Kurka told him about his wheelchair-accessible bed and breakfast, the Golden Standard, and his backstory as a para athlete. The two chatted on the phone, and Demun checked him out to make sure he was a real person. A week later, Demun had tickets to Alaska for a trip that summer of 2020 with his dad and friend. Kurka picked them up in Anchorage, and the adventure was on as they drove to the property near Palmer, about 45 miles from Anchorage.
They spent the days exploring the scenery and taking in the moose that would frequently appear as roadblocks. Evenings were spent around a firepit. And there were two fishing excursions on Kurka’s boat, when they headed out to open water, a nearly 2 1/2-hour trek.
“I have no idea where we’re at,” Demun said. “It’s raining, it’s cloudy. We’re rocking with the waves. I’m like, ‘Dude, we’re in Alaska. I’m fishing for halibut. I’m going to die out here. No one is going to know. I feel like I’m on a TV show.’
“But he held by his word. I was able to go and catch the biggest halibut I’ve ever caught in my life.”
Since that trip, Demun has gone back to Alaska nearly every summer. The adventures have continued with airplane tours — Kurka has a sport pilot license and a plane is next on his to-do list — Jet Ski rides up to glaciers and plenty more fishing.
“When people think of Alaska, they think of igloos and polar bears and lots and lots of snow and just unaccessible terrain,” Demun said. “And me and Andrew, we have a little saying, like, complacency kills and comfort kills.”
Derek Demun (pictured) took Andrew Kurka up on his offer to visit Alaska. “He held by his word,” Demun said. “I was able to go and catch the biggest halibut I’ve ever caught in my life.” (Courtesy of Derek Demun)
As the years have passed between visits, the number of cabins on the property has grown, and Kurka has found his purpose.

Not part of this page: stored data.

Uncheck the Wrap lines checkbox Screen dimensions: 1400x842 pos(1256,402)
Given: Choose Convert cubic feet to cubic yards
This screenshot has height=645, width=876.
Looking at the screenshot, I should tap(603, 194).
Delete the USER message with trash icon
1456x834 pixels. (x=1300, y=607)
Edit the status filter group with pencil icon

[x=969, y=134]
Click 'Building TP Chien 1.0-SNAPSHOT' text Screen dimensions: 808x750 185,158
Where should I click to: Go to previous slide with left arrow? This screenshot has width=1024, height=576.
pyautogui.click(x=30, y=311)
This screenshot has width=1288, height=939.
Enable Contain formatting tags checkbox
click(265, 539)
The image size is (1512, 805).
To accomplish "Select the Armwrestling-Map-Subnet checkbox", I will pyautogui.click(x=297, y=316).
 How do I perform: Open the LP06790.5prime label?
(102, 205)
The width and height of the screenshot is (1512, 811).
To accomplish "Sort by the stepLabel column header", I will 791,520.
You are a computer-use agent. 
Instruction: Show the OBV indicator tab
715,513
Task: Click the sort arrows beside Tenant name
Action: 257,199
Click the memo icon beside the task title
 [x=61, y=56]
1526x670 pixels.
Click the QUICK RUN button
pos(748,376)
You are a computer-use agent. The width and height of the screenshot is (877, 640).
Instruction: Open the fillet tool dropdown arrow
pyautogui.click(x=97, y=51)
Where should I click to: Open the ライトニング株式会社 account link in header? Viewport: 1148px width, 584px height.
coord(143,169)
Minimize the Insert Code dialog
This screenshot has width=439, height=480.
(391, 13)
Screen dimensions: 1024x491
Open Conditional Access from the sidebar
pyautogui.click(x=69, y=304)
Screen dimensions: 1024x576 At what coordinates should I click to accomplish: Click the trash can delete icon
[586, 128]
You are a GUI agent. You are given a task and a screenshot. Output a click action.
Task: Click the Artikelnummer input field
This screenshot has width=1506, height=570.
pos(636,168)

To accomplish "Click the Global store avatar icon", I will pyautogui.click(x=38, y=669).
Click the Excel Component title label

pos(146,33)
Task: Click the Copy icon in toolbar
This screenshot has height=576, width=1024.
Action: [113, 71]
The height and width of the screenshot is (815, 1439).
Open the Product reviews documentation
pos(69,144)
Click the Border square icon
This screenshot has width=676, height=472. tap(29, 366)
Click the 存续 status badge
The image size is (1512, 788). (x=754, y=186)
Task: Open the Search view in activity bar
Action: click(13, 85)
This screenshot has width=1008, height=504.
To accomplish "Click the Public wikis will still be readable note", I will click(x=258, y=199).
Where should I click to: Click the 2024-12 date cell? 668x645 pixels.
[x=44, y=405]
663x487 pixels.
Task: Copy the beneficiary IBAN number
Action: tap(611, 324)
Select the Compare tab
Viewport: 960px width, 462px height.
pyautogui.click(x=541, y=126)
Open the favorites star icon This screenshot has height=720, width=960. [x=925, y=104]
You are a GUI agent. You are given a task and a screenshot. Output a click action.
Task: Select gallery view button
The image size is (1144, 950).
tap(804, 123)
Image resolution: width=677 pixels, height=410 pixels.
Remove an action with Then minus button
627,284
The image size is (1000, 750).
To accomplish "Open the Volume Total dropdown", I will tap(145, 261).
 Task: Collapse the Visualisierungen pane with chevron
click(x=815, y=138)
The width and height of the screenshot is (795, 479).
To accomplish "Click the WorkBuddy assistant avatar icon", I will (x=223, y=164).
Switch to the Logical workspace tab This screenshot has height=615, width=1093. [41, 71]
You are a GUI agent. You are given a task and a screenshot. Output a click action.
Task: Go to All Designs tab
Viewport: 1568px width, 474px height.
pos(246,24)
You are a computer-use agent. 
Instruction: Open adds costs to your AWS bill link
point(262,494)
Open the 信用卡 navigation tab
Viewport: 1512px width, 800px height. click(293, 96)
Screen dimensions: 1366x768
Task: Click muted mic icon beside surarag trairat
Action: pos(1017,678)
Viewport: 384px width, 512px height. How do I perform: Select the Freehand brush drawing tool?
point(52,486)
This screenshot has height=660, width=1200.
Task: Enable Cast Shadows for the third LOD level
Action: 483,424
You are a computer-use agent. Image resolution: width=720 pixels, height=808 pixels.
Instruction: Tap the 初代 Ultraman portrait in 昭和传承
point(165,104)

“There was that sense of peace, that sense of freedom and that sense of fun that they got on the ocean has stayed with them forever,” Kurka said. “Nature was what helped me to recover from my injury. You know that peacefulness that helped me to recover from my injury, and I want other people to experience that also to help them recover from their injury. And it’s really easy for me to provide that.”
It’s the time with family and building out his next plans for the Golden Standard that has Kurka looking forward to stepping back from ski racing. But Kurka won’t be slowing down. He’ll just be spending more time in Alaska compared with the extensive travel that comes with being on the circuit. There’s a bike-trail trip in Japan with Verónica in the works, and he wants to spend time forging knives. He’s working with a nonprofit mentoring young athletes. For the Golden Standard, he plans on getting his commercial pilot license to become a flight instructor for others with impairments, along with providing fly-in fishing and hunting trips.
But beyond the occasional trips out, he doesn’t want to turn fishing into an extended job, as the water remains a sacred place for him.
“From my childhood, there’s been that outdoor sense of nature that has grabbed ahold of me,” Kurka said. “For me, nature and adventure is true freedom, because you stop worrying about everything else in life that doesn’t really matter. And that’s the piece of me that finds peace, and that’s what I search for. And I find bits and pieces of that inner peace while I’m competing. Because when I’m on the course and when I’m pushing out of the start gate, nothing else matters but that next one minute and 30 seconds worth of life-changing moments and dangerous speeds.
“But nothing about it compares to when I’m on the ocean in Alaska. … That’s the piece of me that I love and the piece of me that will always be in Alaska.”